Perhaps one needs to read twice to understand what is really claimed here, i.e., that the French State does not tolerate “separatism” in broad “strategic areas” that include “social life” and “nutrition.” You should either “organize according to patterns under the control of the State” or be called a “closed community” and a “cult.” Whether this widespread “control of the State” is compatible with a democratic concept of individual and religious liberty is a different question.

However, even by applying this expansive notion of “cultic deviances,” it seems that it is not a major problem in France. Scholars know that moral panics about the “cults” are usually promoted through folk statistics. Commenting the MIVILUDES documents, French media have reported that “cultic” fasting is a serious problem in France. Yet, the MIVILUDES reports that it has found just three cases of “extreme practices” connected with food in twelve months.

We also read that MIVILUDES in one year found 500 cases of problems involving minors. Ms. Schiappa translated it in a press release introducing the MIVILUDES documents into “90,000 minors in danger,” an excellent example of the use of folk statistics to artificially create social alarm. The report states that MIVILUDES and the police working on “cults” do not have reliable statistics, yet Ms. Schiappa understands inflated numbers are very much liked by journalists.

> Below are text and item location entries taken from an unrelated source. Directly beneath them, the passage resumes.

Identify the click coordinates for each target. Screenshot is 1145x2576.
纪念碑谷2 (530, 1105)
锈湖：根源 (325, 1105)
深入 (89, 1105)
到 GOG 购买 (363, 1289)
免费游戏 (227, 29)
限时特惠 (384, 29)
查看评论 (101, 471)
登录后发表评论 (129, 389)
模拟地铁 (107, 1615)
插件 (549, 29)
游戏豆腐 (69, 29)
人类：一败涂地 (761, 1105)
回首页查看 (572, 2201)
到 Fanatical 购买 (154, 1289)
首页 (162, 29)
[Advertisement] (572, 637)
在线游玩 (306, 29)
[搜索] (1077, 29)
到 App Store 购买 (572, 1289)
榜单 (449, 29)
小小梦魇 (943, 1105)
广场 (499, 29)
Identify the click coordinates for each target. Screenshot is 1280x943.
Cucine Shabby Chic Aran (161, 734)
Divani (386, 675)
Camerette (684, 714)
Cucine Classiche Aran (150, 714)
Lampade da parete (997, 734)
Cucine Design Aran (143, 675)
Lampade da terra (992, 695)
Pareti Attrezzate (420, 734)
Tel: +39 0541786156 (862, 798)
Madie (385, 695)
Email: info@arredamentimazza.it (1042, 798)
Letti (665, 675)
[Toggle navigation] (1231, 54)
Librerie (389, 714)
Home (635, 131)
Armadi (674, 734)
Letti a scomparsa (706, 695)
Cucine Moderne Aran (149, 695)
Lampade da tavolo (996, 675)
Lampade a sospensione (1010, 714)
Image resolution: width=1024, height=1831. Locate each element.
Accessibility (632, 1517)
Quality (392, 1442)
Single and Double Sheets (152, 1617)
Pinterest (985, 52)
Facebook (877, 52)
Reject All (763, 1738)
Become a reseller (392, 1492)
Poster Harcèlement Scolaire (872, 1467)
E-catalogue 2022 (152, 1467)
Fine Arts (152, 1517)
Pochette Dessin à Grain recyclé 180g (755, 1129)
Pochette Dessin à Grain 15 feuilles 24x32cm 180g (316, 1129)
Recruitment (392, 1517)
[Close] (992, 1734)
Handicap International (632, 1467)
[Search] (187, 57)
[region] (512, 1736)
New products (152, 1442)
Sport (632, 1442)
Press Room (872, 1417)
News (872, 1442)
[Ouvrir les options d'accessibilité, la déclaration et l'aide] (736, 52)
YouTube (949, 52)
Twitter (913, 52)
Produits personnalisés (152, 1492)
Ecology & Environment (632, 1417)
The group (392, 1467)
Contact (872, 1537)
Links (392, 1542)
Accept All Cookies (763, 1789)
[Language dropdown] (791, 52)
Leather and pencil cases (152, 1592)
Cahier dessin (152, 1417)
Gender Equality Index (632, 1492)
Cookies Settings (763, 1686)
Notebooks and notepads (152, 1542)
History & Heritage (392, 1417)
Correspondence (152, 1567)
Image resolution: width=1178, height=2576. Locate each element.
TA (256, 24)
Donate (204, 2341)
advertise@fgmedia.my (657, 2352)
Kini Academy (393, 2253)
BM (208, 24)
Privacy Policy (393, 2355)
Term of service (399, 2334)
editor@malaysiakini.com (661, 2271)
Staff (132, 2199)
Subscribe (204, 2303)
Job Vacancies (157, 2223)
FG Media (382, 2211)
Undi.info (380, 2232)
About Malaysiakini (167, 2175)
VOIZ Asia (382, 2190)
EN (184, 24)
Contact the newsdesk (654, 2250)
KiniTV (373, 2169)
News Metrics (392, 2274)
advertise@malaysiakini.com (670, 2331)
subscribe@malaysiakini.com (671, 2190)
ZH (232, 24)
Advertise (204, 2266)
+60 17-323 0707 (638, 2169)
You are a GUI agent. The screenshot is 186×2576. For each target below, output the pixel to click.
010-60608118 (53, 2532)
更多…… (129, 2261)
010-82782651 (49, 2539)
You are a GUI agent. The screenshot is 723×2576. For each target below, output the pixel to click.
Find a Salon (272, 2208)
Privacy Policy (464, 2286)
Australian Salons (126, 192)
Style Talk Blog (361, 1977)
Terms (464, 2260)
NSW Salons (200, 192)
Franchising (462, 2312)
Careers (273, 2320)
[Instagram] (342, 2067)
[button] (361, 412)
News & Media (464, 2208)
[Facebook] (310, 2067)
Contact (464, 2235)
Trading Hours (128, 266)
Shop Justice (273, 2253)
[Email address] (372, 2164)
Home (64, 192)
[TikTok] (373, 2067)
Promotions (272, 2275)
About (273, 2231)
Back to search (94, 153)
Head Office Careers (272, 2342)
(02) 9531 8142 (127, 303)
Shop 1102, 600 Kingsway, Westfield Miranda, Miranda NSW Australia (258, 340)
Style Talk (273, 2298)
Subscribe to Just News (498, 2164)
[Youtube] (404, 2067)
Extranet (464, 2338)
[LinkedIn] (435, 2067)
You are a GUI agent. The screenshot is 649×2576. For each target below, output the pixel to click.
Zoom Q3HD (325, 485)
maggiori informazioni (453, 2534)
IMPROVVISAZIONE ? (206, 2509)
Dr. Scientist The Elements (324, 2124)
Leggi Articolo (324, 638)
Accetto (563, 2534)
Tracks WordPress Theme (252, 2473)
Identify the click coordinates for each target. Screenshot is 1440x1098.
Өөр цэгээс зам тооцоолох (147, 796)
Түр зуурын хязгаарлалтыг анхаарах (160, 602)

Interestingly, we read that around some 3,000 cases of “cultic deviances” noticed by the MIVILUDES, only 16 have been forwarded to prosecutors under Article 40 of the Criminal Proceedings Code, which makes it mandatory for a public servant who becomes aware of a crime to denounce it to a prosecutor. In other words, in 2,984 cases out of 3,000 the MIVILUDES itself recognized there was no crime to be prosecuted. And we do not know how many of the 16 cases forwarded to prosecutors were in fact prosecuted and led to convictions.

To its credit, MIVILUDES is now repudiating the strategy of the 1990s that led to the publication of lists of “cults,” and causes years of suffering to the members of the groups so labeled and “stigmatized.” But as long as accusation of “cultic deviances” are liberally applied to cases where, as the MIVILUDES itself admits, there is no crime in more than 99% of the incidents it has considered, an attitude of general suspicion against all groups perceived as “different” or “alternatives” will be perpetuated. And this is a problem for religious liberty and democracy.